My congenital AVM burst in 1972, when I was 26. I just turned 67 in August. I had a Cat Scan, with & w/o contrast in September of this year and no new bleeds were found and no additional treatment is needed, other than seizure meds for the permanently abnormal EEG. Point being, get treatment if medically possible.
Mary, my AVMs were undetected until I was 62. Statistically, I was WAY past likelihood of rupture, which I was told increased about 4%/year. I was incredibly fortunate and did not have a rupture, but, as several people have said, there's no way of knowing when or if these things will rupture. Many people may live very long lives without ever knowing that they have AVMs. However, the stories of young people with ruptures are too tragic to take a chance. When mine was discovered, two neurosurgeons described the initial AVM as "a ticking time bomb" - got my attention and I was in surgery within a week, without interviewing any other surgeons or asking many questions. The first guy in my head was a bit sloppy and severed a nerve root, leaving my skull permanently numb, but he probably saved my life. (Being an official numbskull is a small price to pay for breathing.) I'd join those who strongly suggest that you talk with surgeons until you find someone who will treat you quickly, regardless of your finances.

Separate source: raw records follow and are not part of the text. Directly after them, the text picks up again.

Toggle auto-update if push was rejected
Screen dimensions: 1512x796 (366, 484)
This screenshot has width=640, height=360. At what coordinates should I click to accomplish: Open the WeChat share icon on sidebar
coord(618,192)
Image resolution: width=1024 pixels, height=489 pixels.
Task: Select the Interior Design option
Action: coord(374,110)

There's surely someone out there who will take care of you - perhaps a surgeon who is not yet "rich and famous" who will help you to build his reputation. Best wishes for every success, Mary. There are a lot of us out here rooting for you!
Susan, haste and looking for a surgeon with little experience are not things we generally recommend to our members. The answer to whether a cerebral avm should be treated right away is not an unqualified "yes" or "no," but "it depends." It is a certainty, however, that more experienced surgeons can offer better outcomes when surgery is indicated.